§ Extract provided
****************************************

The Shuey (1985) approximation of the amplitude versus offset (AVO) model and the convolution model are used to compare the observed results of processing of real data with the model. Joint impedance facies inversion (Ji-Fi®) (Kemper and Gunning, 2014) is a new inversion methodology that successfully inverts seismic data for VP/VS, ρ, and facies. We show how to quantitatively assess improvements using a quantitative numerical confidence level of a Ji-Fi inversion result. This quantitative QC is independent of the well data and provides additional assurance on the quality of the product provided to the interpreter.

Modeling the complete seismic data is an unrealistic expectation because it would require an anisotropic elastic parameterization of the overburden through which we would propagate the seismic wavefield between sources and receivers. A simpler alternative is to model the processed seismic data, assuming that the processing sequence has removed any effects from the overburden and correctly imaged the data. An earth model based on a simple Shuey approximation and convolution models allows calculation of the expected seismic response. Conversely, it allows estimation of possible models from seismic data. In this paper, we show how half-space/AVO and convolutional models can be used to parameterize the processing, validate the process by comparing the results with the known model, and, finally, evaluate the fit of the data to models at well locations, where available.

****************************************

§ Collected material

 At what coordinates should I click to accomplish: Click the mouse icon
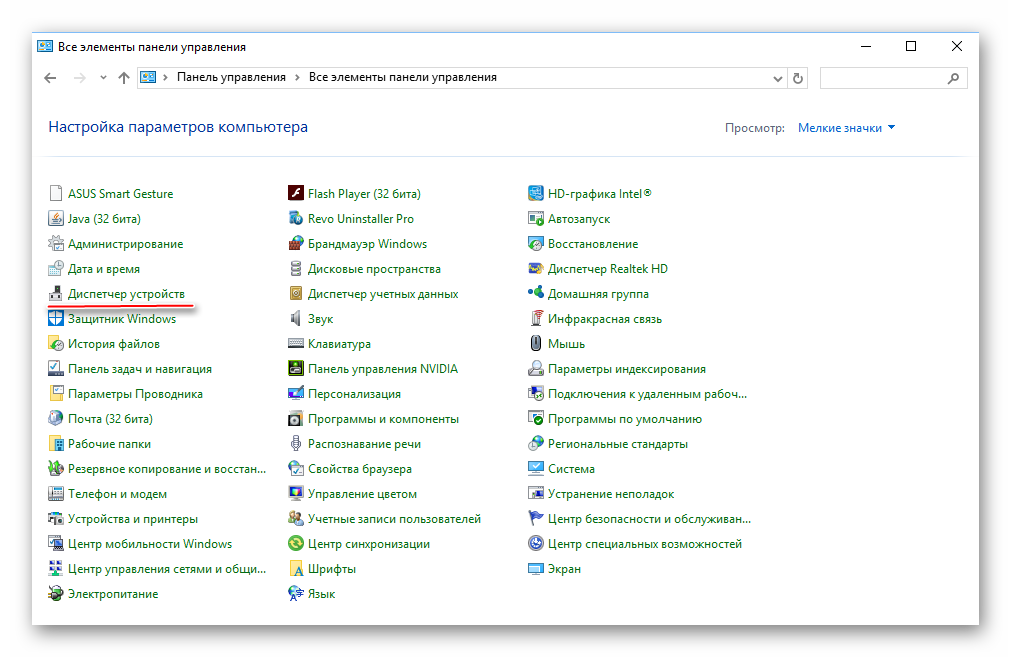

****************************************

§ Problem requirements
Please continue the passage on seismic AVO modeling and Ji-Fi inversion, starting after its final sentence.

§ Exercise output
The Shuey (1985) simplification, can be used to determine a linear function of reflection amplitudes versus sin2θ, where θ is the incident angle at the interface. For incident angles of less than 30°, this approximation is characterized by two simple terms, intercept i and gradient g. Hence, the amplitude versus angle (AVA) model is R(θ)=i+(g*sin2θ). Using an appropriate velocity function, the angle to offset transform enables the AVO model to be used. Rutherford and Williams (1989) and later Castagna and Swan (1997) use this model to classify AVO responses at the top of a sand overlain by a different lithology (generally shale) (Figure 1).

The convolution model is used to estimate the wavelet from the seismic response, while similarly the goal of inversion is to extract impedances from the seismic response. The model is that seismicθ=reflection coefficientsθ*waveletθ+noise (where the subscript theta denotes incidence angle dependence). Prior to inversion, it needs to be verified that the seismic data have been conditioned to follow the relationships defined in the half-space/AVO model. Ideally, the data need to be processed with these assumptions in mind if the data are to be used for inversion. This allows a qualitative assessment of improvements to the quality of the data set.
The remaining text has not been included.